— Нас, славян, горстка, — повторил свою излюбленную фразу Дюриш. — Без России мы слабее всех, с русскими — всех сильней! Все мы — братья. Наши сердца — ваши сердца.
Каждый по-своему, кто сдержанно, кто пылко, присоединялся к этим словам. Доманович, все еще стоявший у карты, резко обернулся ко мне:
— Нехорошо делает ваше командование, неправильно.
Критиковать действия Красной Армии при мне еще никто не решался, и все с удивлением воззрились на Стефана.
— Столько своих людей похоронили, до Берлина дошли, а половину Европы кому отдаете? Тем, кто Гитлера на разбой благословил, кто его на Восток подталкивал.
— Ты говоришь о наших союзниках, Стефан, — напомнил я ему, — вместе воюем, договора заключили. А мы свое слово держим.
— Союзники! — фыркнул Стефан. — Когда поняли, что вы без них можете всю Европу освободить, только тогда и заспешили — спасать свои капиталы. До Ламанша нужно идти! Всем народам свободу дать. У вас теперь силы хватит.
— Хорошо.
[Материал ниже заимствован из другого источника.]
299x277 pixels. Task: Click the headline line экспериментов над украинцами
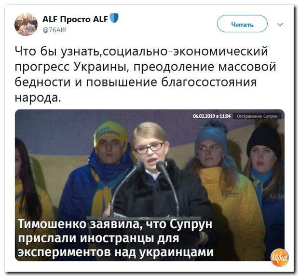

Я передам твои соображения в Кремль, — пообещал я, и все рассмеялись, а разговор свернул в сторону.
— Старая Европа умерла, — успокоил всех Гловашко. — Никаких королей. Только демократия.
Тихий Томашек, хотя и начавший обретать облик нормально питающегося человека, все еще усаживался в самом дальнем углу и редко позволял себе высказываться. Но на слова Гловашки и он откликнулся:
— Святая правда, Петр, никаких королей. Только демократия.
— Помолчи ты со своей демократией, — махнул на него Стефан, — одна демократия уже привела тебя в Биркенау.
— Не демократия, а фашизм, — поправил его Дюриш.
Стефан как будто только и дожидался реплики Дюриша, с ним он схватывался особенно рьяно.
— А что такое демократия, Яромир?
— Ты меня спрашиваешь, как школьника.
— Ты забыл то, что должен знать каждый школьник. Откуда взялся Гитлер? С неба свалился? На танках к власти прорвался? Нет! По всем законам твоей демократии, на общих и тайных выборах. Ты помнишь, сколько баранов отдало ему свои голоса в тридцать третьем году? Забыл? Чуть ли не половина всех голосовавших — семнадцать миллионов. Миллионов! В два с половиной раза больше, чем получили социал-демократы, и почти в четыре раза больше, чем коммунисты. Твоя демократия под руки ввела его на пост главного палача человечества.
— Почему это моя демократия? — обиделся Дюриш. — Я не шваб, за него не голосовал. Там людей запугали, обманули. Я говорю о настоящей демократии, о власти народа.
— Народ! — язвительно повторил Стефан. — Все только и кричат о народе. И Гитлер вопил о народе. И англичане, и американцы. Все молятся на народ. Демократия! Свобода!.. Янек! — окликнул он недавно появившегося в Содлаке застенчивого паренька в аккуратно заплатанных штанах. Бывший школьный дружок Стефана, он скрывался в какой-то деревне. Стефан его отыскал и сделал своим помощником. — Расскажи, Янек, господину коменданту, как в твоей деревне проводили демократические выборы. Еще до Гитлера, при старом парламенте.
Лежавший на полу Янек поспешно встал, но долго переминался с ноги на ногу и смущенно оглядывался, прежде чем сказать первое слово.